Wanneer medewerkers minder dan een jaar dan wel 1-2 jaar gewerkt hebben, en uit dienst treden, kan intern afscheid worden genomen (desgewenst met cluster/team of sector) met koffie en gebak op kosten van de werkgever waarbij degene waarvan afscheid wordt genomen een bloemetje, boek o.i.d. van max. € 20,-- ontvangt (aan te halen als ‘koffieregeling’). Wanneer er van Dienst of sector wordt gewisseld wordt er de eerste 2 jaar volgens de koffieregeling gehandeld. Wanneer er langer bij een sector is gewerkt wordt maximaal een vergoeding verstrekt als vermeld bij 5a. De hoogte van een eventueel cadeau als dank voor bewezen diensten is dan € 75,--. Voor medewerkers die naar elders (dus extern) vertrekken en langer dan 2 jaar bij een sector hebben gewerkt geldt dat zij ook een cadeau als dank voor bewezen diensten kunnen ontvangen naar rato van maximaal de helft van de tegemoetkoming, zoals benoemd bij de dienstjaren.
Houden van diners en borrels Lid 1 Het houden van diners en borrels op kosten van de werkgever is niet toegestaan voor zo ver dit niet aan een zakelijke sectoractiviteit (bijv. integriteits-training, sectorbijeenkomsten, aftrap nieuwe sector, teambuilding etc.) is verbonden. Lid 2 Bij sectoractiviteiten kan aan het eind van de dag, vooral wanneer deze dag in een externe locatie plaats heeft gevonden, wat hapjes en drankjes met elkaar worden genuttigd met als maximum € 10,-per persoon per dag. Het is niet de bedoeling om daarna nog met elkaar op kosten van de werkgever te gaan dineren.
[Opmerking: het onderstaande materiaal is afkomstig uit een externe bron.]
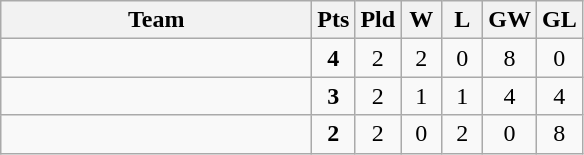
Team (156, 20)
GW (510, 20)
3 (334, 96)
W (422, 20)
Pld (378, 20)
GL (559, 20)
L (462, 20)
Pts (334, 20)
Pinpoint the cell where the given text exists, returning its (x, y) midpoint coordinate. 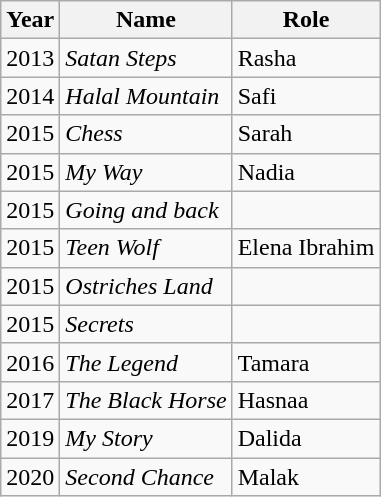
Satan Steps (146, 58)
Rasha (306, 58)
Going and back (146, 210)
Ostriches Land (146, 286)
Halal Mountain (146, 96)
Sarah (306, 134)
Hasnaa (306, 400)
Elena Ibrahim (306, 248)
2017 (30, 400)
My Way (146, 172)
Nadia (306, 172)
2016 (30, 362)
Teen Wolf (146, 248)
2014 (30, 96)
Year (30, 20)
Tamara (306, 362)
Role (306, 20)
Name (146, 20)
Secrets (146, 324)
The Legend (146, 362)
2020 (30, 477)
Second Chance (146, 477)
Malak (306, 477)
The Black Horse (146, 400)
My Story (146, 438)
2013 (30, 58)
2019 (30, 438)
Safi (306, 96)
Chess (146, 134)
Dalida (306, 438)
Lid 3 Gewenste afwijkingen op bovenstaande lijn worden vooraf met de directeur afgestemd. Geven van cadeaus aan medewerkers Lid 1 Bij geboorte of huwelijk kan vanuit het sectorbudget een bloemetje o.i.d. ter waarde van max. € 20,-worden gegeven. Lid 2 Andere vieringen zoals verjaardagen e.d. vallen hier niet onder. Sectoren hebben hier overigens vaak een eigen lief- en leedpot voor. Beleid gratificaties In 2007 is binnen de DR, en vervolgens ook met de OR, afgesproken om per 2008 in december via intranet bekend te maken wie een gratificatie heeft gekregen en waarom. Dit dan vanaf € 100,--. Bij de
58
bekendmaking zullen ter bescherming van de privacy geen bedragen worden genoemd. Voor de volledigheid de regels die gelden voor gratificaties: Het kader waarbinnen het toekennen van gratificaties plaats vindt is artikel 15:1:28 CAR/UWO en de door het college van Burgemeester & Wethouders, i.o.m. het Georganiseerde Overleg, vastgestelde nota Gedifferentieerd Belonen d.d. 7-02-1990. Een gratificatie is bedoeld als blijk van waardering voor een buitengewone individuele arbeidsprestatie. Checklist
Is er sprake van een buitengewoon goed functioneren in de eigen functie of in relatie tot werkzaamheden die niet tot de “normale” functie behoren, waarbij een extra inspanning is geleverd door betrokkene (bijv. zwaardere inzet dan eigen functieniveau, extra werkzaamheden naast de eigenlijke functie-uitoefening, bijzondere verantwoordelijkheid in relatie tot afbreukrisico). Is de gratificatie gebaseerd op na te trekken informatie. Uit deze informatie – mede verkregen op basis van het minimaal 1 x per jaar gehouden functioneringsgesprek – dient een positieve waardering te blijken. Draagt het resultaat van de inzet bij aan de organisatie-/afdelingsdoelstellingen. Is de reeds op een andere wijze geregelde financieel gewaardeerde inzet (bijv. waarnemingstoelage, extra periodiek, toelage) meegenomen in de beoordeling van de hoogte van de gratificatie.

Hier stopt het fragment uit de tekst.